Four years ago, following a publication based on the limited data available, the U.S. Food and Drug Administration (FDA) warned doctors that stents and balloons coated with a drug designed to improve peripheral artery disease (PAD) treatment outcomes might be linked to increased mortality. Research organized by the Lankenau Institute for Medical Research (LIMR), part of Main Line Health, has led the FDA to remove those warnings and is now being circulated worldwide.
Results of the study on devices coated with paclitaxel were presented today at the TCT 2023 meeting in San Francisco, the world’s largest interventional cardiology meeting. The study shows no increased risk of death from use of paclitaxel-coated devices and has simultaneously been published on a fast-track basis by The Lancet. William A. Gray, MD, system chief of cardiovascular diseases, Main Line Health; co-director of the Lankenau Heart Institute; and LIMR professor, is the study’s senior author. Based on the findings issued prepublication, along with the totality of other supportive data, the FDA issued a letter rescinding its warning in July.
“The study and the FDA’s response restore a critical tool for treating patients with PAD, and we are extremely pleased that LIMR was able to play such a central role,” Dr. Gray said. “Because of the prior FDA warning, far fewer patients had access to a treatment known to be beneficial in preventing arteries from renarrowing due to post-procedural scarring. They were getting inferior procedures or not being treated at all. Now that the regulatory slate has been wiped clean, I hope interventional cardiologists will once again feel comfortable relying on paclitaxel-coated devices again.”
PAD primarily occurs in the legs or lower extremities. It is characterized by the narrowing or blockage of the arteries that carry blood from the heart to the legs and can cause severe pain with physical activity. Approximately 200 million patients worldwide have PAD. The disease is associated with risk factors for atherosclerosis including hypertension, elevated lipid levels, tobacco use and diabetes.
An independent three-physician steering committee comprising Dr. Gray, Dr. Sahil Parikh (Columbia University) and Dr. Peter Schneider (University of California, San Francisco) organized a platform to conduct the analysis. John Wellenbach, clinical business manager for LIMR, obtained contractual agreements from seven manufacturers of paclitaxel-coated devices to provide unrestricted grants to fund a metaanalysis of published studies and to provide their data for analysis, which was conducted with input from the FDA.

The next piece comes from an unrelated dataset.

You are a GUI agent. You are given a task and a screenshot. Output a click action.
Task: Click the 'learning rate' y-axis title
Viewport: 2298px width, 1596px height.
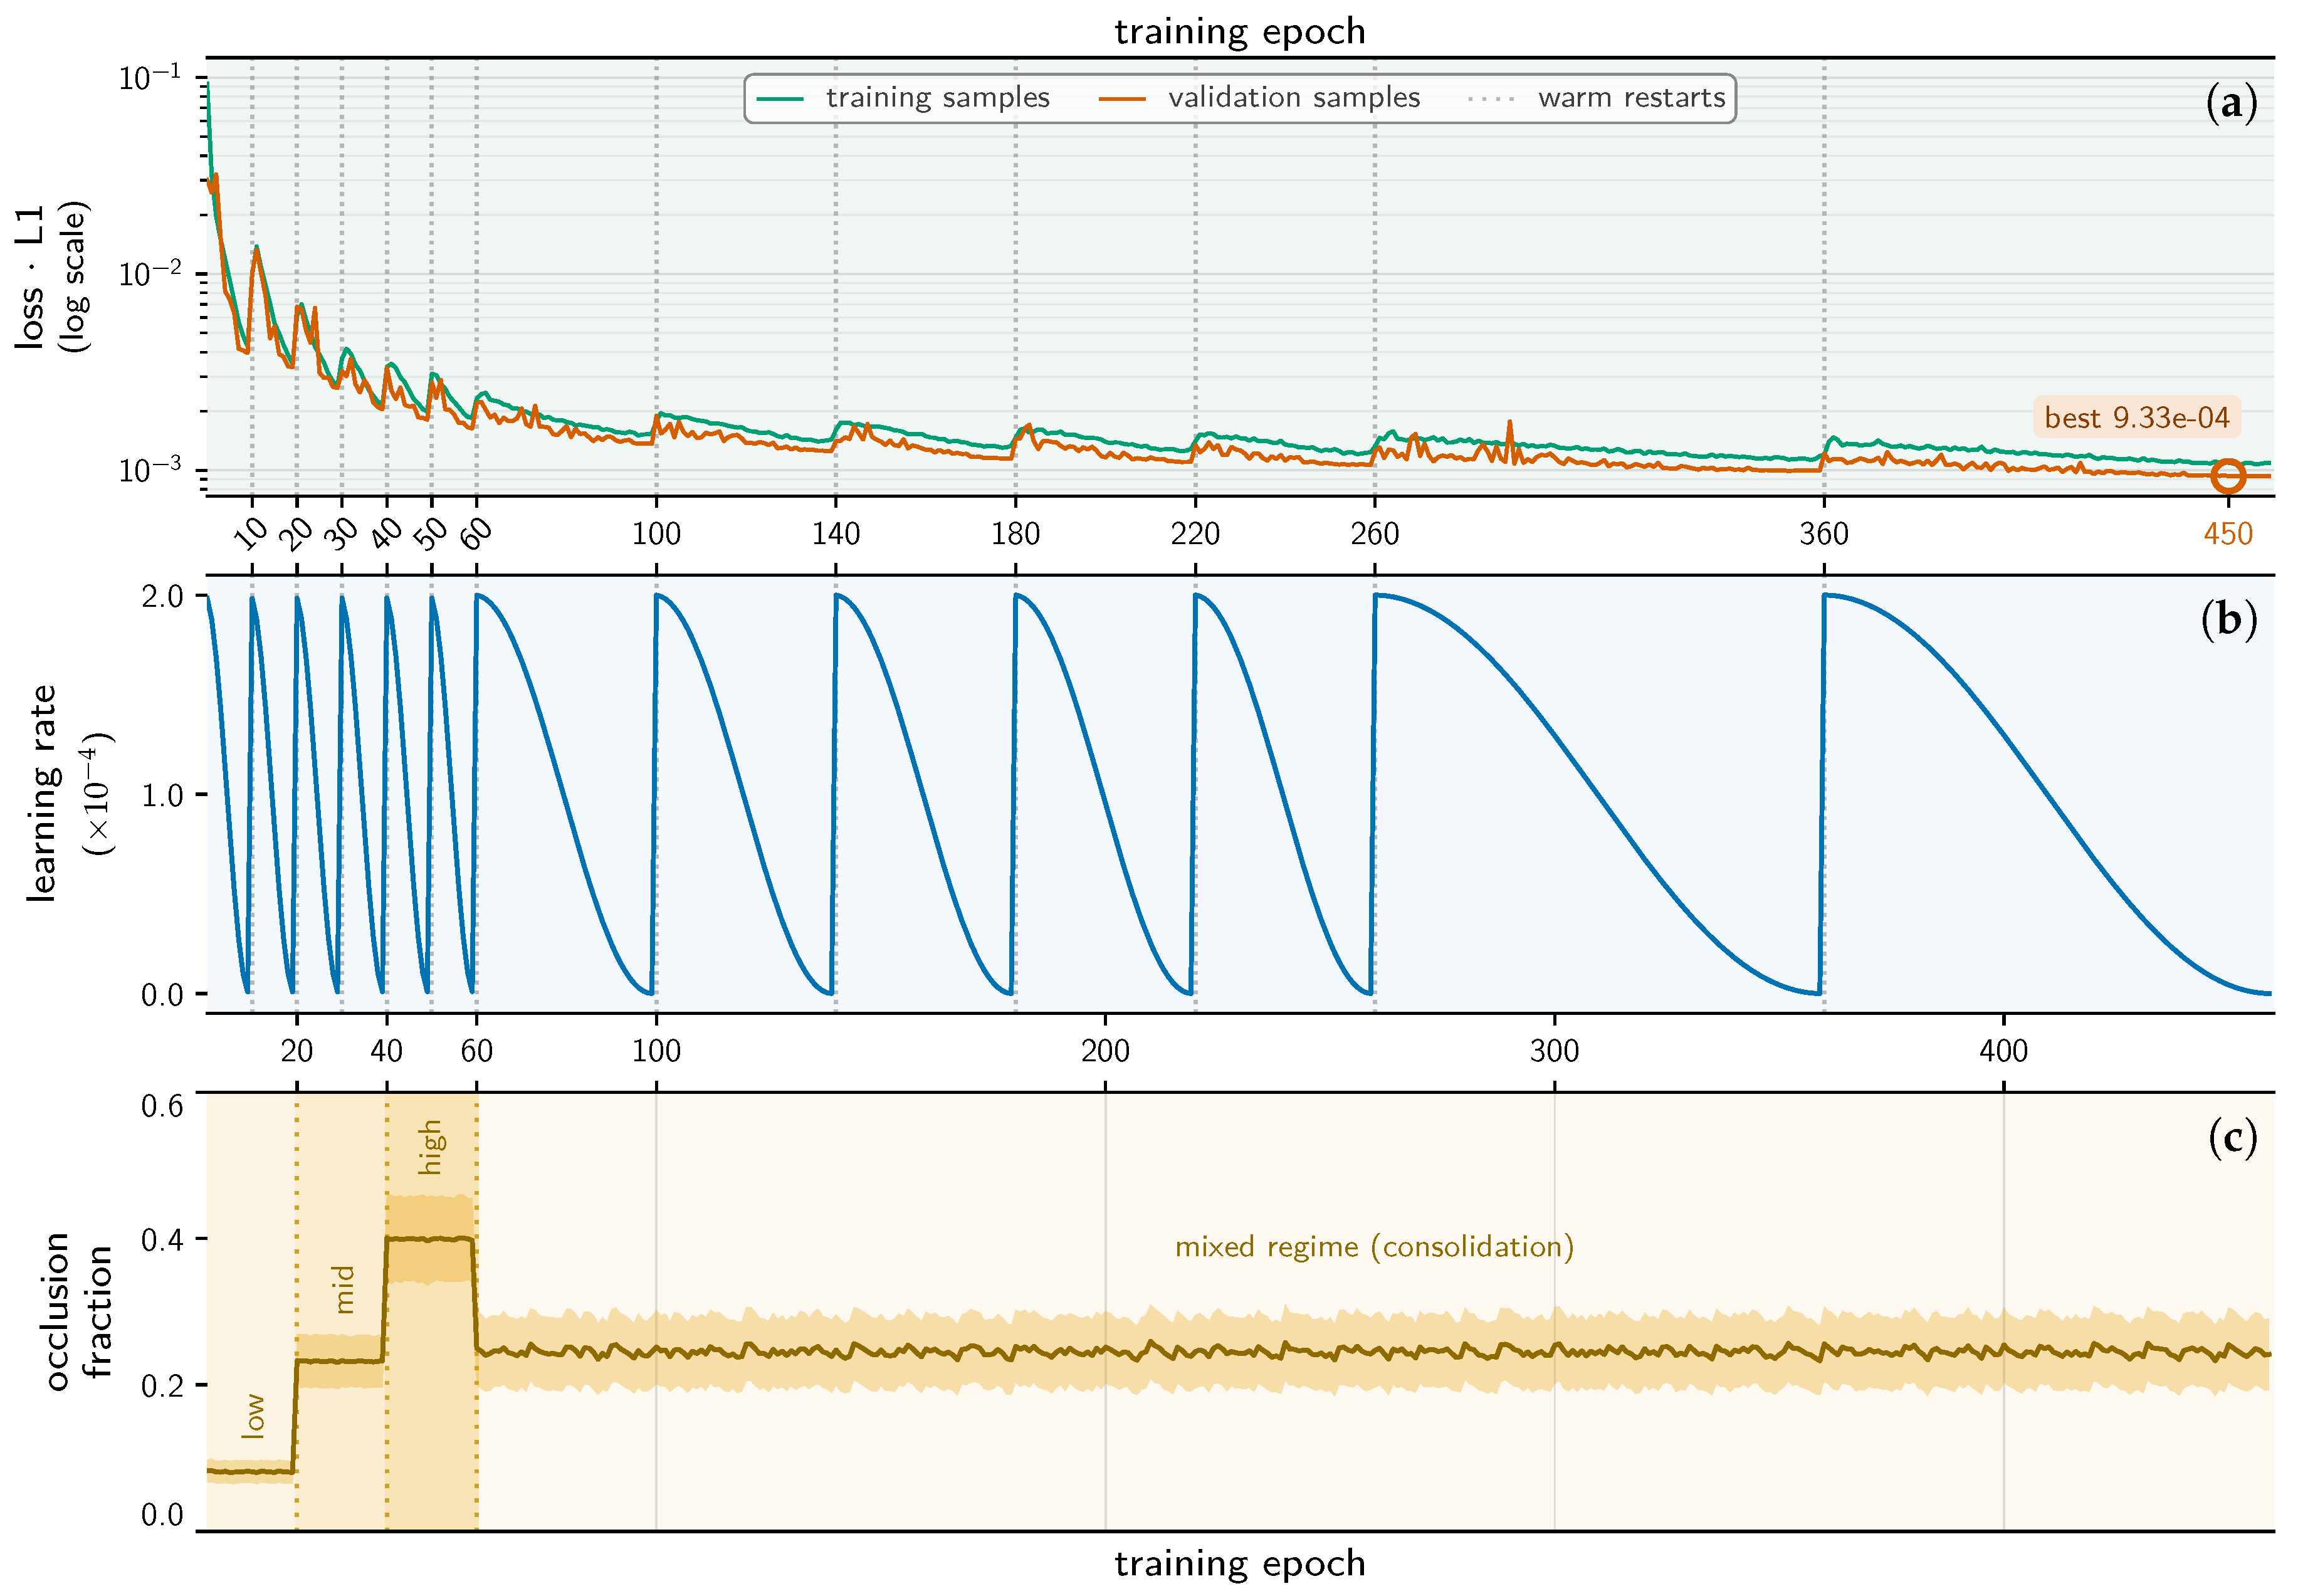[x=42, y=794]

“This is a truly consequential achievement for LIMR and demonstrates our leadership in cardiac research,” said George Prendergast, President and CEO. “Thousands of people were negatively affected during the four years the FDA warning was in effect. I’m proud of the efforts of Dr. Gray, John and the rest of the Institute team that aided in this important research.”
The study presented an updated, and likely final, analysis of deaths using the most complete and current data available from pivotal trials of paclitaxel-coated devices vs. devices in the control group. The study pools data from 10 randomized studies.